Four teenagers in college, Kenny, Anand, Neeraj and Wasim, think that friendship — like life — is forever. Then, Anand dies. His greatest dream to visit Anand in Gujarat and be “Anand in Anand” is unfulfilled. After a grinding funeral process in Anand’s house, the boys decide to give their friend a proper send-off. Grabbing his ashes, they make a run for Anand, the Milk Capital of India.
The play Anand Express, to be presented as part of Aadyam on July 8 and 9 in Delhi, revels in the boys’ (mis)adventures and personal transformations. It celebrates friendship but, individually, each boy will have to take his head out of the sand and confront an uncomfortable truth.
The play, which opened in Mumbai, is based on The Ostrich Boys, a book by Keith Gray, which was adapted by Carl Miller for the stage. Akarsh Khurana scripts the play for the Indian landscape and Nadir Khan directs it. Khan’s previous outings with Aadyam have been stories that unfolded in one room, Gods of Carnage and 12 Angry Jurors. This time he travels with Anand Express. An interview with Khan:
Did you read the book first or the script?
I started reading the book and then decided not to. A book is of 300 pages and a lot is left out in an hour-and-a-half-long play. I did not want to be influenced by the book. While deciding our new production, we read a lot of plays but kept coming back to Anand Express for its crisp writing and freshness. I have not seen any play recently that deals with boys in a period of transition from children to adults.
How is adolescence an important element in the play?
Up to that time, everything is black and white. You are very immersed. You wear your heart on your sleeve but there is a point when the outside world starts to interfere with your life. Many pivotal moments of my life took place when I was 17 or 18.
How do you present the journey of the boys on stage?

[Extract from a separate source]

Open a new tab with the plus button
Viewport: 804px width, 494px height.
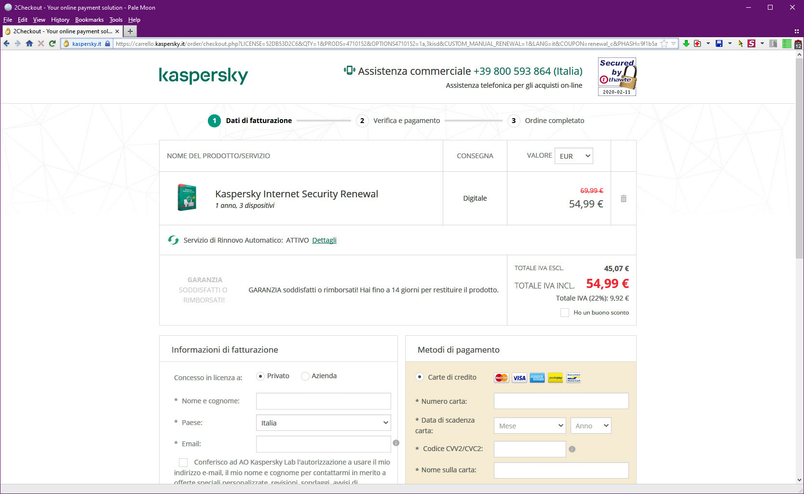[x=130, y=31]
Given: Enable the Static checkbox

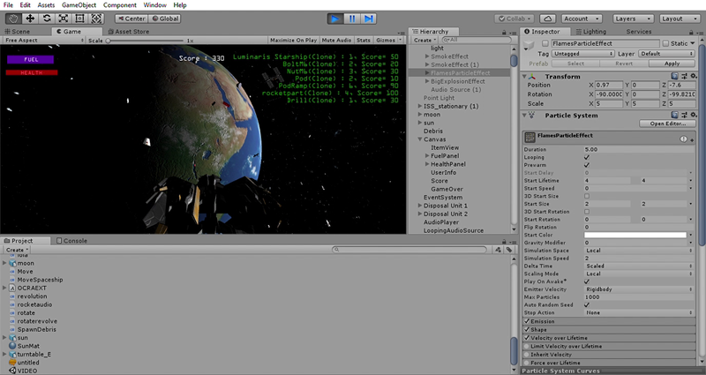Looking at the screenshot, I should (666, 43).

The set and projections have a lot to do with this. We used devices that would allow for quick and seamless transitions of locations as the story moves at a fast pace. Anand Express is different from anything I have done before. It needed more experiments.
The characters come from different socio-economic backgrounds and religions. Is there a political comment?

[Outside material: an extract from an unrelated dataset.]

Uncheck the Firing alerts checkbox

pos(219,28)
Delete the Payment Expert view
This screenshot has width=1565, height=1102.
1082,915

There are undertones of different social strata but the script celebrates friendship. They have been in school for 10 years, with the same people and influences. In college, the sphere opens up. It is a completely different world. You don’t make friends based on socio-economic status in college, you just make friends.

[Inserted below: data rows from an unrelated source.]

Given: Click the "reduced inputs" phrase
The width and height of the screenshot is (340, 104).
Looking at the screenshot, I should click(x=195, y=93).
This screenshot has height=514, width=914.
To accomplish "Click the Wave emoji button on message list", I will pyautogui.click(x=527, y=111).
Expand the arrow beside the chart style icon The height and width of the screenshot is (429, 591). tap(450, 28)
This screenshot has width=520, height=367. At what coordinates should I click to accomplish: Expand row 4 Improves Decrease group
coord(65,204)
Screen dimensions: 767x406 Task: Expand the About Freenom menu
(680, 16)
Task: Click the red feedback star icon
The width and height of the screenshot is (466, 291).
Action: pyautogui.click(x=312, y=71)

How did you select the lead actors?
We auditioned a lot and chose the four best combinations that worked well off each other. Sukant Goel plays Anand while Vivaan Shah is Neeraj, the sensible one in the group. I have not worked with him before. Siddharth Kumar plays Kenny and I had directed him when he was in college. Chaitanya Sharma, who is also a rapper known as Slow Cheetah, plays Wasim. Anand Express is not a children’s or young adults’ play. It is a story of young people that will resonate with young people and those who have been young people.